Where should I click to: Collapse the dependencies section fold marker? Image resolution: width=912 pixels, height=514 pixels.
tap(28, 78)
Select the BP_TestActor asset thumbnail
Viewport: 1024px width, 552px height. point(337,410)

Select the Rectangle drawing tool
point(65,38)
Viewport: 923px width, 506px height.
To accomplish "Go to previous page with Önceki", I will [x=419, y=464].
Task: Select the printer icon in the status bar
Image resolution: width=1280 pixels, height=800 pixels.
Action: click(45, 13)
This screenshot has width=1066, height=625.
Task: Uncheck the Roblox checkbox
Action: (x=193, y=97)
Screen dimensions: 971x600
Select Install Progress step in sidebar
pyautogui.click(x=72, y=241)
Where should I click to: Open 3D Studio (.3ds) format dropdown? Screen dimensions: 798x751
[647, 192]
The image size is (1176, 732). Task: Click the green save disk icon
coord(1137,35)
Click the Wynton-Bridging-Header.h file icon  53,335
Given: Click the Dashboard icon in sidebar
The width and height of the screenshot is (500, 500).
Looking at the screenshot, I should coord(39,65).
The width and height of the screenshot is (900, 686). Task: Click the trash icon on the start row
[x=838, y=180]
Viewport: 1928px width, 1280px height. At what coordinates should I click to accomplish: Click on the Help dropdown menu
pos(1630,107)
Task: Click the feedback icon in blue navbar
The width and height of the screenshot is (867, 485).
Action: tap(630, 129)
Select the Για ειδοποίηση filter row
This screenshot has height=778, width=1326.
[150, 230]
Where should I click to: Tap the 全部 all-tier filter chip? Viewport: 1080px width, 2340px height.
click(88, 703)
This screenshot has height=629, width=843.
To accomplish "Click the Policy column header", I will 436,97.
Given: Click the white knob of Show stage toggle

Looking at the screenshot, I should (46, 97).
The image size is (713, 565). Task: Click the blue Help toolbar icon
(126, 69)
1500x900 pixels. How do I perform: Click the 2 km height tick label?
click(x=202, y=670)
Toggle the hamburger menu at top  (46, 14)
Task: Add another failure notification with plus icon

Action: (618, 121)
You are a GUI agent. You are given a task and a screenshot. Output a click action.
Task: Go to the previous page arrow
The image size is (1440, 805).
■ ■ ■ ■
> [PROBLEM TO SOLVE] Copy out the line containing "Given: Click the white", then every line after it through the end of the listing, exactly and with nothing else.

> [ANSWER TO THIS EXERCISE]
Given: Click the white knob of Show stage toggle

Looking at the screenshot, I should (46, 97).
The image size is (713, 565). Task: Click the blue Help toolbar icon
(126, 69)
1500x900 pixels. How do I perform: Click the 2 km height tick label?
click(x=202, y=670)
Toggle the hamburger menu at top  (46, 14)
Task: Add another failure notification with plus icon

Action: (618, 121)
You are a GUI agent. You are given a task and a screenshot. Output a click action.
Task: Go to the previous page arrow
The image size is (1440, 805).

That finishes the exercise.